Structurally-guided identification of novel pharmacophores targeting Pseudomonas aeruginosa quorum sensing and biofilm formation

Principal Investigator: Dr Lidija Senerovic

Antibiotic resistance for both Gram-positive and Gram-negative pathogens is spreading worldwide at an increasing rate, presenting a challenging global health problem. The aim of this project is to discover and develop leads for new antimicrobial agents targeting bacterial biofilms, which are common sources of lower sensitivity or even resistance to antibiotics. Both historically and at the present time microbial natural products have been the major source of new drugs. Most clinical antibiotics are natural products or inspired by natural products. They usually came from screens of Actinomyces, soil-dwelling bacteria which are well-known for their production of valuable metabolites. During this project we will screen our untapped Streptomycetes culture collection accumulated for 20 years from variety of sources and ecological niches and search for the specific small molecules interfering with bacterial virulence rather than viability. Targeting bacterial virulence reduces selective pressure, which can decrease possibility to develop drug resistance and keeps the host endogenous microflora intact. Our screening will be based on bio-assays against P. aeruginosa quorum sensing-regulated biofilm formation.

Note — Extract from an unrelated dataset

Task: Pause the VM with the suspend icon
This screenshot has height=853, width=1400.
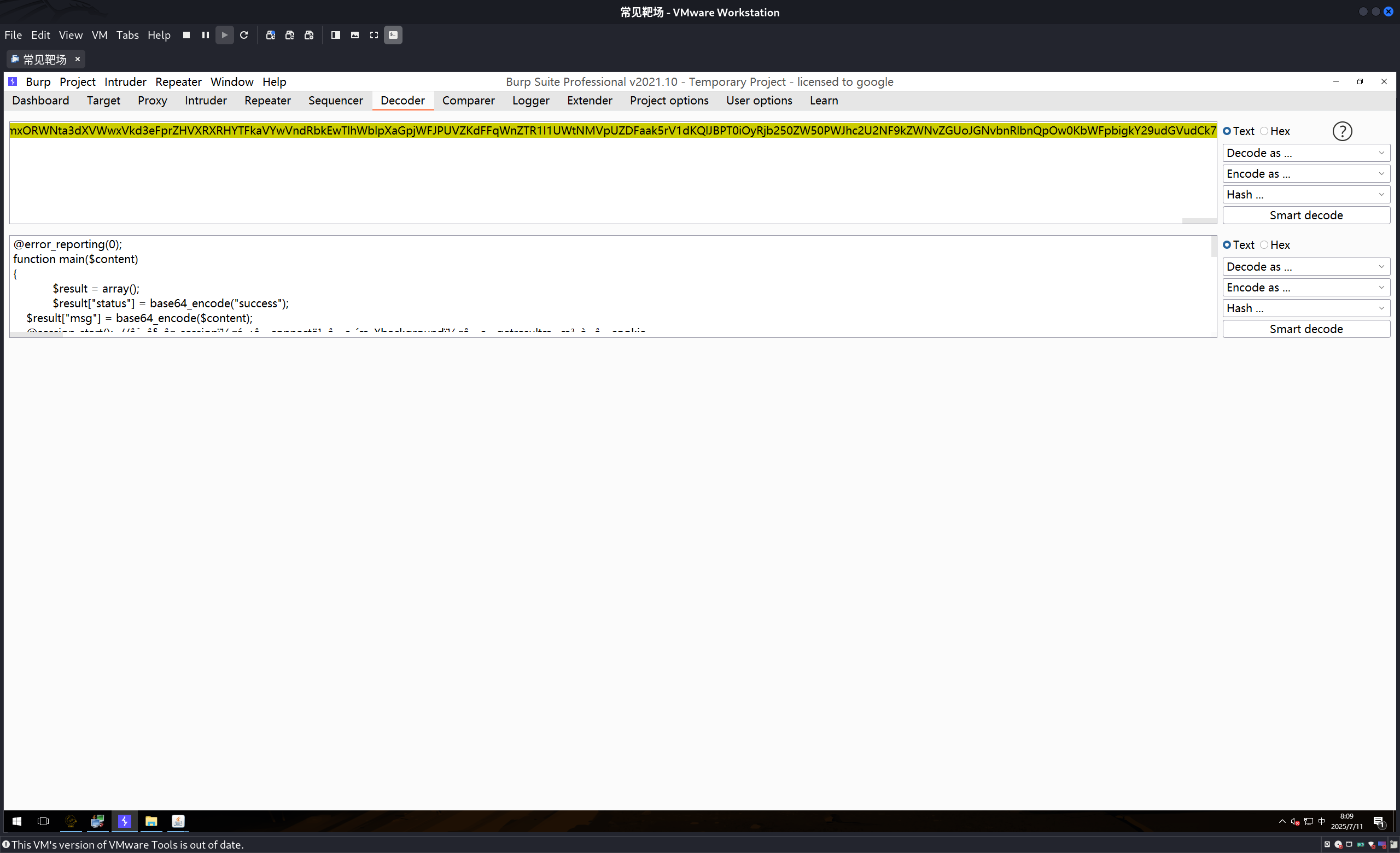Action: tap(206, 35)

Development of biopolymeric formulation of antifungal polyenes using medium chain length polyhydroxyalkanoate (PHA): validation against superficial mycoses

Principal Investigator: Dr Jasmina Nikodinovic-Runic

As the prevalence of superficial fungal infections in general population and more serious outcome of life-threatening invasive fungal infections are increasing there is a perpetual and unmet need for development of new and more advanced antifungal therapies. Therapeutic efficiency of so called ‘old drugs’ can be modified and tuned by designing appropriate drug delivery system. The major goal of this research project is controlled delivery of ‘old drugs’ such as polyenes to the specific site of action at the therapeutically optimal rate and dose using advanced biocompatible biopolymer (polyhydroxyalkanoate) as a carrier. During this project, for the first time biopolymeric formulation of two known antifungal polyenes nystatin and amphotericin B would be developed using biocompatible and biodegradable biopolymer medium chain length polyhydroxyalkanoate (mcl-PHA) and validated against a range of clinical fungal isolates. Two different biopolymeric preparations based on mcl-PHA would be developed, namely thin film and microparticles for encapsulation of polyene macrolides nystatin and amphotericin B. Resulting antifungal PHA would represent a novel material to achieve slow release and reduced toxicity of antifungals, and could further be developed into efficient sustained release antifungal bandages and desirable antifungal coatings.